Let’s talk about soft drinks. One 500-milliliter (17-ounce) bottle of soft drink requires 175 liters (46 gallons) of water. Soft drink is almost entirely water so a half-liter bottle effectively contains a half-liter of water.

“That’s the direct water input,” pointed out Leahy, an independent journalist for over 20 years who has reported on environmental issues from dozens of countries. “But soft drink is not just water in a bottle. When you include the production of all the flavoring ingredients (the highest consumptive factor), the manufacturing and supply chain, each bottle requires about 175 liters.”

A water footprint, as Leahy defined it, is the amount of water ‘consumed’ to make, grow or produce something. “I use the word consumed to make it clear this is water that can no longer be used for anything else,” he said.

Leahy explained it further in these words: “The water footprint of 500 ml of bottled water is 5.5 liters: 0.5 for the water in the bottle and another five contaminated in the process of making the plastic bottle from oil. The five liters consumed in making the bottle are as real water as the 500 ml you might drink but hardly anyone in business or government accounts for it.”

While water is touted to be life itself, it also takes lives. The notion that water can carry disease first occurred to the ancient Greeks. The physician Hippocrates, the ancient innovator of medical ethics, advised that polluted water be boiled or filtered before being consumed.

“As many as 76 million people – mainly children – will die from preventable, water-related diseases by 2020 even if current United Nations goals are reached,” deplored Dr. Peter H. Gleick, director of the Pacific Institute for Studies in Development, Environment and Security.

The United Nations Children’s Fund (UNICEF) estimated some nine million people, mostly children, die annually from water-borne diseases. “The toll is equal to 75 large airline crashes daily,” said an UN official.

Installing a flush toilet in the home increases a newborn child’s chances of celebrating a first birthday by 59%, studies show. In the Philippines, out of every 1,000 children, 27 never make it to their first birthday.

“An estimated 50% of typhoid cases (in the Philippines) are due to water pollution, sanitation conditions and hygiene practices,” a World Bank report states. “Outbreaks are commonly associated with contaminated water supply systems.”

Stored data:
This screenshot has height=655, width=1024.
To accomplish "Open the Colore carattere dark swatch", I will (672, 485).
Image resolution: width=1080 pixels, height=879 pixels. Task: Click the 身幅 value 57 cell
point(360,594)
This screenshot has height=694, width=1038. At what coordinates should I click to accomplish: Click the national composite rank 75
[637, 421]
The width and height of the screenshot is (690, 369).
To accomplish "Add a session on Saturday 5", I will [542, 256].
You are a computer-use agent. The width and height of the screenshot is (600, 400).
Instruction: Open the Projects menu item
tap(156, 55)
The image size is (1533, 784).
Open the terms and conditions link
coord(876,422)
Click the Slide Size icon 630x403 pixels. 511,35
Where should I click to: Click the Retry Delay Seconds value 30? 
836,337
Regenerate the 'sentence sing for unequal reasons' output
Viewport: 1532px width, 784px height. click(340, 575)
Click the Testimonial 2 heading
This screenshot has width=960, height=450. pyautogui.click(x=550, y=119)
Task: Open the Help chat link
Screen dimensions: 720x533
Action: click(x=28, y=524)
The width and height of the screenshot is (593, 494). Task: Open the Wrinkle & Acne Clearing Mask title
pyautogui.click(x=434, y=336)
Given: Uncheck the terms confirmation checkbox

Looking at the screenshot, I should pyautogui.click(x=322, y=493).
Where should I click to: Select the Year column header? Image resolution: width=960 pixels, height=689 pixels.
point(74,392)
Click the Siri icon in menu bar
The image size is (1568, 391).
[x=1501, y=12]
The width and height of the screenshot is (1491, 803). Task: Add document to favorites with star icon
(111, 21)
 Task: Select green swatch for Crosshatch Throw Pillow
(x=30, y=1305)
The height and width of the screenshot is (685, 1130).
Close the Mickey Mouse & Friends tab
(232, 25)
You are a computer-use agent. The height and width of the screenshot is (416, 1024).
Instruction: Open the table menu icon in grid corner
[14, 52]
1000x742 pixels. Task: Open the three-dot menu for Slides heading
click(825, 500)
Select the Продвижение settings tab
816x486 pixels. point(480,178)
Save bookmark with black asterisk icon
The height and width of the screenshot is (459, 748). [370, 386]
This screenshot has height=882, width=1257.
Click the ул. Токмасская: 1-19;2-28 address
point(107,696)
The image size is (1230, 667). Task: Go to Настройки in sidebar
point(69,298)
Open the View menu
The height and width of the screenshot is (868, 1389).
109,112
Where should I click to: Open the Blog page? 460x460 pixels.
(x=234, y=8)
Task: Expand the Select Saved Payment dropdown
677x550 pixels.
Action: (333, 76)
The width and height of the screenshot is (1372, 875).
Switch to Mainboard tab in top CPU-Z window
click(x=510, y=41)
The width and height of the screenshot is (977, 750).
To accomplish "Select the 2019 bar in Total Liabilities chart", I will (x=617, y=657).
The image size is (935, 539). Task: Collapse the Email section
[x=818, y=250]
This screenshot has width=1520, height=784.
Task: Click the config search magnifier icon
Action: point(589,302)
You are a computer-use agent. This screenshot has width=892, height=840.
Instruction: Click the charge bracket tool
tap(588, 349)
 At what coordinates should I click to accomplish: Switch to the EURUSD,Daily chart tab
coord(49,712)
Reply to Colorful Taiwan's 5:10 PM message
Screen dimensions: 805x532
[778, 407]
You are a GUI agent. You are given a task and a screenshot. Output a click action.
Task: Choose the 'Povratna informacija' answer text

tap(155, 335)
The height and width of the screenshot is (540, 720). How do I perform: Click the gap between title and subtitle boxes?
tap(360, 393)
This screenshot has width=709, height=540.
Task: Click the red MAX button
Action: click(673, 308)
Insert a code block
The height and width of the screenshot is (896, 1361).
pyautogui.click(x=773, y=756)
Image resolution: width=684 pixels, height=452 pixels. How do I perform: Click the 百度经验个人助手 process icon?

TASKS FOR THIS EXERCISE:
a - According to the water article, why is the water footprint of a 500 ml bottle of bottled water 5.5 liters rather than 0.5 liters? Answer in one to three sentences.
b - Answer these questions from the water article:
(i) What did Hippocrates advise doing with polluted water before consuming it?
(ii) How many people does UNICEF estimate die each year from water-borne diseases?
(iii) In the Philippines, how many of every 1,000 children never reach their first birthday?
These records come from a different source than the text.

ANSWER SECTION:
a - The 5.5 liters include the 0.5 liter of water in the bottle plus another five liters contaminated while the plastic bottle is made from oil. Leahy counts those five liters as consumed water because they can no longer be used for anything else.

b -
(i) He advised that it be boiled or filtered.
(ii) Some nine million people, mostly children.
(iii) 27.